Rocannon avait choisi une nuit où, seule des quatre lunes, le petit astéroïde satellisé, Héliki, apparaîtrait avant minuit. Il voyait son éclat s’aviver au-dessus des collines tandis qu’il avançait vers une rangée de hangars, récif noir sur la mer grise de ciment ; mais nul ne le vit et il ne sentit aucune présence humaine à proximité. Pas de clôtures, peu de gardes. C’était à des machines qu’était confié le soin de monter la garde ; elles sondaient l’espace à des années-lumière autour du système solaire de Fomalhaut. Après tout, que craignait-on des aborigènes de l’âge de bronze peuplant cette petite planète sans nom ?

Héliki brillait de son éclat le plus vif lorsque Rocannon sortit de l’ombre des hangars alignés. Elle en était à la moitié de son parcours lorsqu’il atteignit le but : les six vaisseaux hyperphotiques. Ils étaient là côté à côte, semblables à six énormes œufs d’ébène, sous la haute voûte indistincte d’un filet de camouflage. Autour des vaisseaux étaient éparpillés des arbres qui avaient l’air de jouets – la lisière de la forêt de la Viarne.

Il lui fallait maintenant « écouter en esprit » ses ennemis, quel qu’en fût le risque. Sous le couvert d’un bouquet d’arbres, immobile, très prudemment et tout en s’efforçant d’ouvrir l’œil et de prêter l’oreille en même temps, il dirigea ses antennes mentales vers les vaisseaux ovoïdes, ce qu’ils renfermaient, ce qui les entourait.

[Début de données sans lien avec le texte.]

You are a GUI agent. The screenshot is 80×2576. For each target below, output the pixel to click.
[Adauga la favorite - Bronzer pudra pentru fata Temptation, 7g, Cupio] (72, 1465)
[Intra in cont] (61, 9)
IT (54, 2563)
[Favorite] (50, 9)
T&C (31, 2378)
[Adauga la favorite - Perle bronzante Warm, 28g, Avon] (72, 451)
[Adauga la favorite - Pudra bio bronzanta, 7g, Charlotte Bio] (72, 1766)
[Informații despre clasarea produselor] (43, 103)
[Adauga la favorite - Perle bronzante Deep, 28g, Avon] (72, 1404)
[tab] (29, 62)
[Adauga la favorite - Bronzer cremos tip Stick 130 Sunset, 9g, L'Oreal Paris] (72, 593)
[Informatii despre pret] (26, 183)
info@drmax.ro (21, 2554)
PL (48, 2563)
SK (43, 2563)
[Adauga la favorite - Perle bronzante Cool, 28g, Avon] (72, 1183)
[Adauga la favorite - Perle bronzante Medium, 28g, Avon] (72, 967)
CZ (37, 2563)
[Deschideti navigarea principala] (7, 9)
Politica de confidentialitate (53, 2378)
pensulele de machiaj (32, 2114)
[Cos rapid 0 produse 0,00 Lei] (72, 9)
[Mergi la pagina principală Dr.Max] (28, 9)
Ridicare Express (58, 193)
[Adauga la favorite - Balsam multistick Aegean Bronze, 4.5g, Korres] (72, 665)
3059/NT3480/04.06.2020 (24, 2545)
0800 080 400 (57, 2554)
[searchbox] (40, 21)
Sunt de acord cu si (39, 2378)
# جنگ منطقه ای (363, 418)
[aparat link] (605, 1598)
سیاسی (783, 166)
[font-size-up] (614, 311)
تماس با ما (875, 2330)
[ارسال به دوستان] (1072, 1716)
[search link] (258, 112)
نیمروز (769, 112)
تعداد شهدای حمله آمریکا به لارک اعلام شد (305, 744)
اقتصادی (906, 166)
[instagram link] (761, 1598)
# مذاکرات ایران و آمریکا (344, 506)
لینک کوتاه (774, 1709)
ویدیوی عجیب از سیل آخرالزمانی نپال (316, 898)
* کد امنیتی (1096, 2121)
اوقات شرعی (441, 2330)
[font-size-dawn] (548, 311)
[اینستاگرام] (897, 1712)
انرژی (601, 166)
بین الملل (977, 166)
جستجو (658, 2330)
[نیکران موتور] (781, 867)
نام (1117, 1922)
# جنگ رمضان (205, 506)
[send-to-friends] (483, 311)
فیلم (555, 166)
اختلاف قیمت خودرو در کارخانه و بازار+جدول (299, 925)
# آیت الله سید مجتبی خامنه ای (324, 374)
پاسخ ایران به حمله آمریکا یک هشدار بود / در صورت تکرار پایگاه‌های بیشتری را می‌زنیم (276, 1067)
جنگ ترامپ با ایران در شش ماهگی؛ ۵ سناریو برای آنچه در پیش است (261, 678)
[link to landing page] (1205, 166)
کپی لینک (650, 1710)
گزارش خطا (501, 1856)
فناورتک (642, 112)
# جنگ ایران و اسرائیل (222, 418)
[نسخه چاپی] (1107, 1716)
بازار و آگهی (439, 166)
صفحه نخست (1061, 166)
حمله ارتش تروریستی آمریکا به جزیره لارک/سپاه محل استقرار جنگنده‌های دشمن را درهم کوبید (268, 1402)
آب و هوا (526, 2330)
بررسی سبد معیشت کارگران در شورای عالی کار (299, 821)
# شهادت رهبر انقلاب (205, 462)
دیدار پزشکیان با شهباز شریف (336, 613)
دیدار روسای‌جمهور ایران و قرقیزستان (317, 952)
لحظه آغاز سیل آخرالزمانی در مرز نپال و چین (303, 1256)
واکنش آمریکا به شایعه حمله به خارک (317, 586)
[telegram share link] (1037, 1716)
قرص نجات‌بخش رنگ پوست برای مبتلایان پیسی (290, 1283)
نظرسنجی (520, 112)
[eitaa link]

Dans chacun d’eux, avait-il appris à Breygna, un pilote était prêt jour et nuit à faire démarrer les vaisseaux probablement vers Faradée – en cas d’urgence.

Un cas d’urgence, pour les six pilotes, ce ne pouvait être que l’éventualité suivante : sabotage ou bombardement de la salle de contrôle située à sept kilomètres, à la lisière est de la base. En ce cas, chacun d’eux devait faire partir son vaisseau pour le mettre en sécurité ; bien entendu, chaque engin avait ses commandes propres comme tout vaisseau spatial pour n’être pas tributaire d’ordinateurs ou de sources d’énergie extérieurs et vulnérables. Mais c’était un suicide que de piloter ou de mettre en route un tel appareil ; car aucun organisme vivant ne pouvait survivre à un « voyage » hyperphotique. Chaque pilote n’était donc pas seulement un supermathématicien hautement spécialisé, mais un fanatique prêt au sacrifice. Ces hommes constituaient une élite. Et pourtant ils finissaient par s’ennuyer à force d’attendre une bien hypothétique flambée de gloire. Dans un des vaisseaux, Rocannon sentit cette nuit-là la présence de deux hommes. Tous deux étaient très absorbés. Entre les deux hommes, une surface plane quadrillée. Souvent déjà, Rocannon, la nuit, avait capté la même impression ; son moi rationnel traduisit par échiquier, et son moi psionique passa au vaisseau voisin. Il était vide.

Il traversa rapidement, parmi les arbres disséminés, l’espace gris sombre le séparant du cinquième vaisseau de l’alignement, en gravit la rampe d’accès et y pénétra par son sabord resté ouvert. Son intérieur ne ressemblait à celui d’aucun autre vaisseau. Ce n’étaient que hangars à fusées, bases de lancement, batteries d’ordinateurs, réacteurs, un labyrinthe incommode, sinistre, avec des couloirs assez larges pour y rouler des missiles urbicides. Comme il ne voyageait pas dans l’espace-temps, il n’avait ni devant ni derrière rien de rationnel ; quant à ses signaux, Rocannon était incapable de les déchiffrer. Il ne pouvait pas non plus accéder à un esprit vivant pour y puiser des informations. Il mit vingt minutes à chercher la salle des commandes, méthodiquement, refoulant sa panique, s’imposant de ne pas écouter l’ennemi en esprit de peur de donner au pilote absent un sentiment de malaise.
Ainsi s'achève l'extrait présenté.